● **Work to be completed**: Once the line containing "Click the Blank Canvas thumbnail" appears, output it and each remaining line of the records below exactly, with no pictures and nothing more.

------ Records shown

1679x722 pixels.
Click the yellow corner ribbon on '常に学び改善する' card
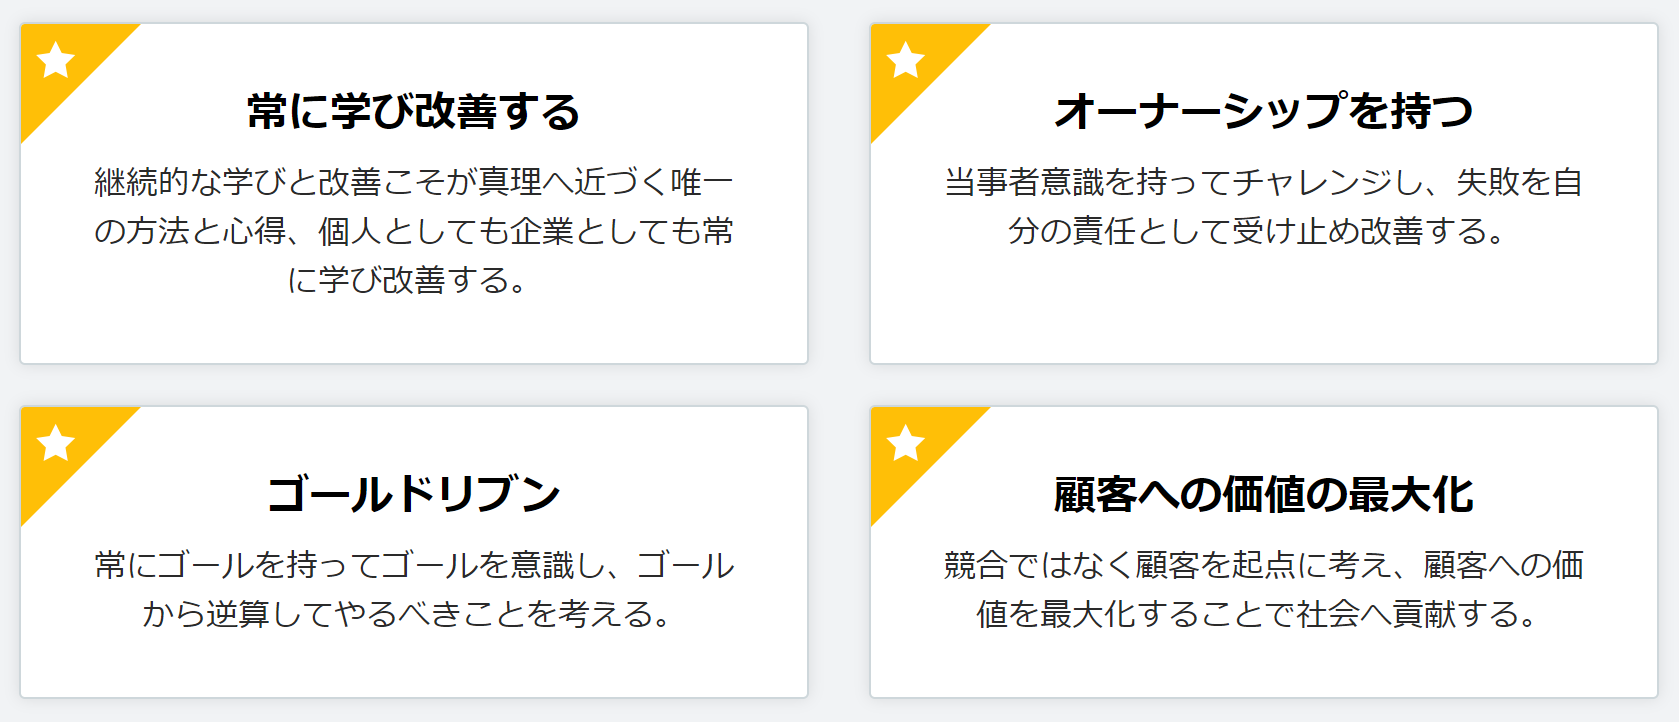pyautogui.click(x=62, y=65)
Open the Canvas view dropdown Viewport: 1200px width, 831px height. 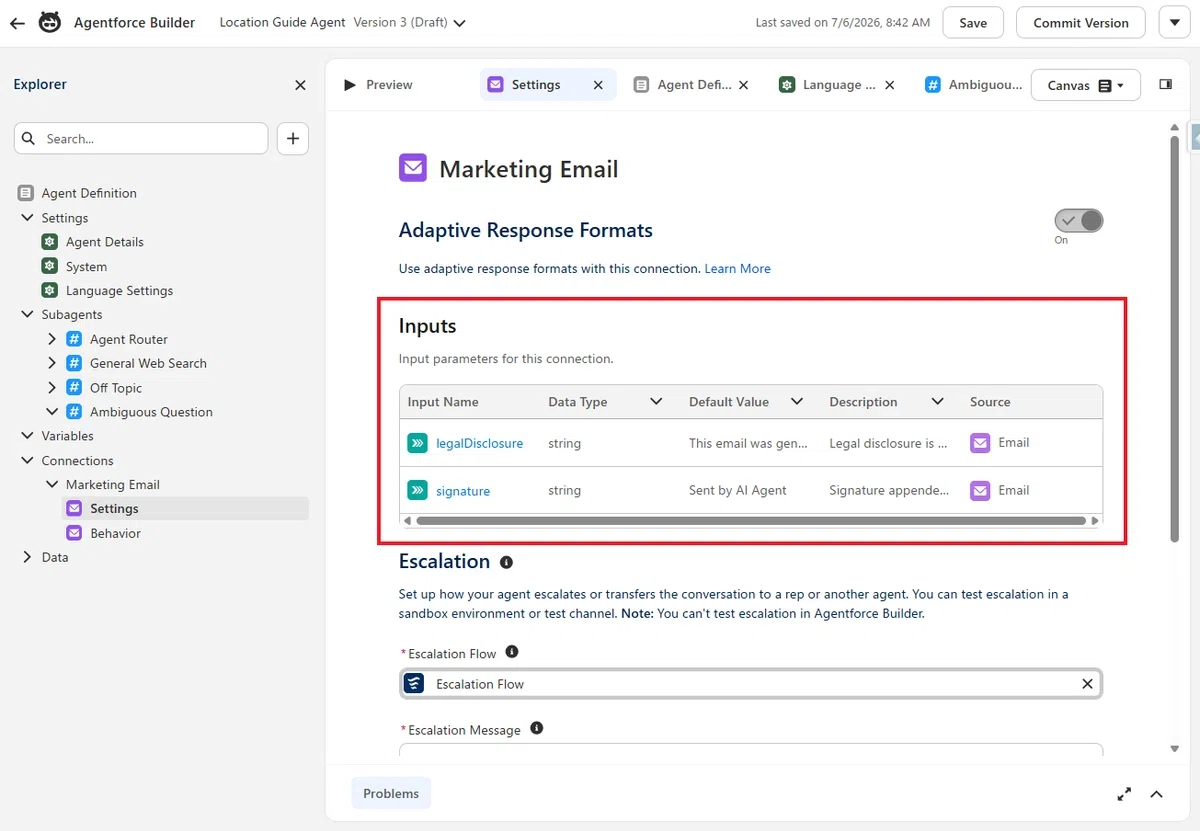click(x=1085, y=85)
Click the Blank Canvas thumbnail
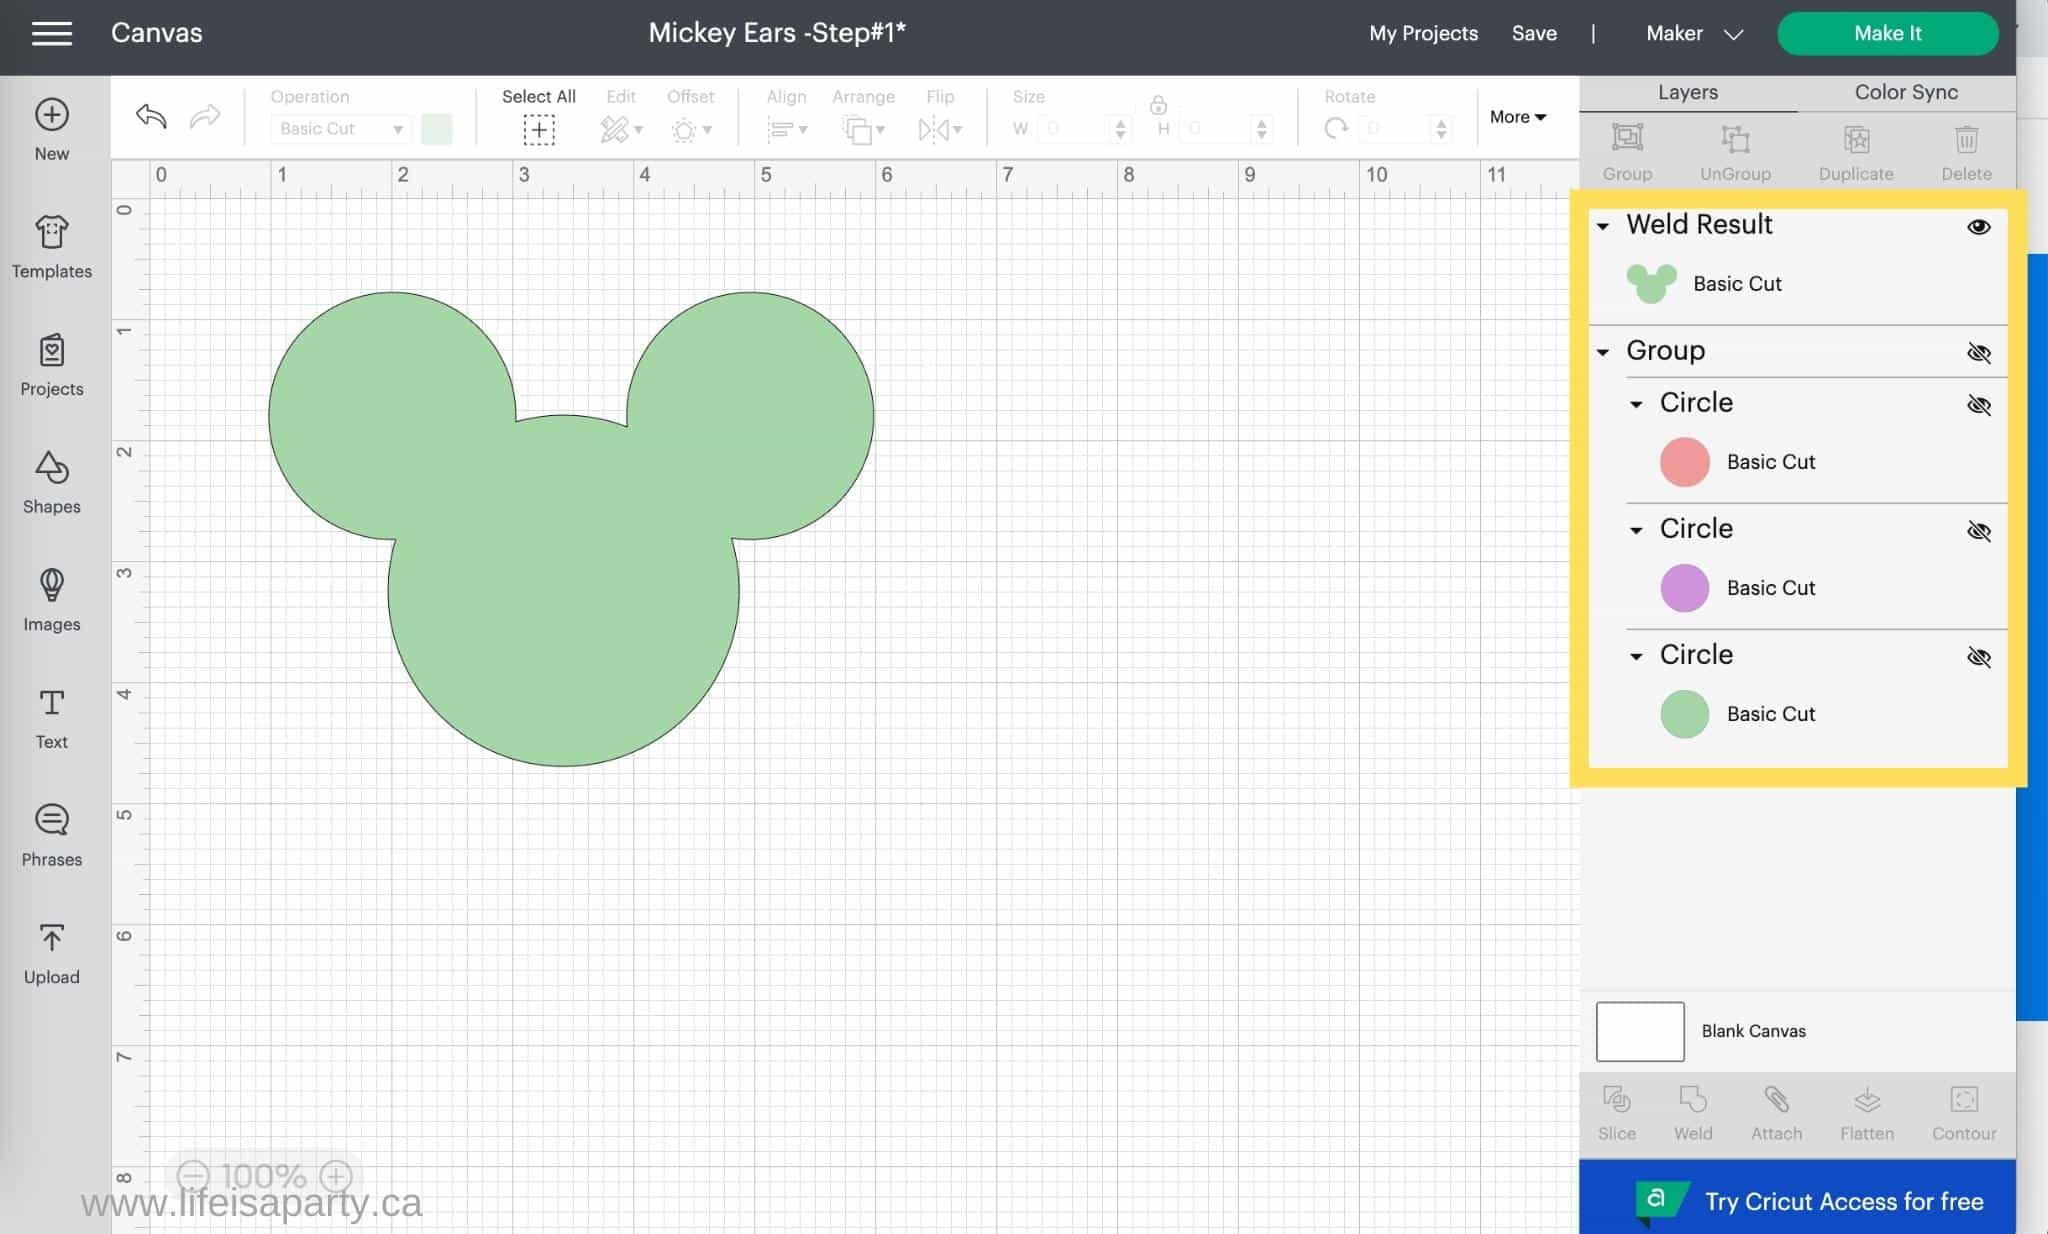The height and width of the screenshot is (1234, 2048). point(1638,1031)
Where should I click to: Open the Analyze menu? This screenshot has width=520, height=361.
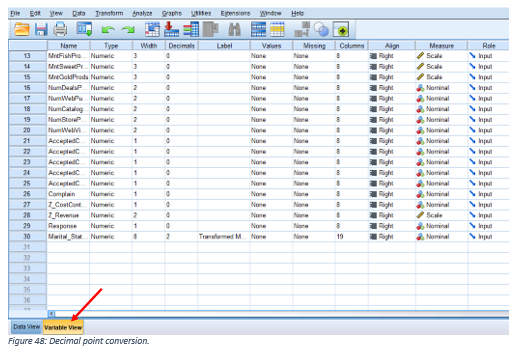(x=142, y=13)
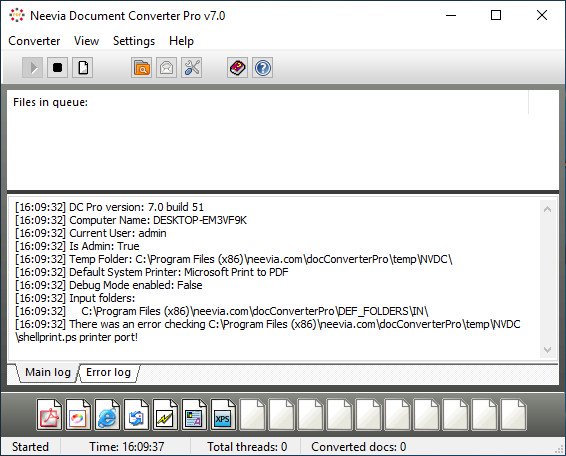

------------

● **The answer**:
Click the Blank Canvas thumbnail
The height and width of the screenshot is (1234, 2048). point(1638,1031)
Where should I click to: Open the Analyze menu? This screenshot has width=520, height=361.
(x=142, y=13)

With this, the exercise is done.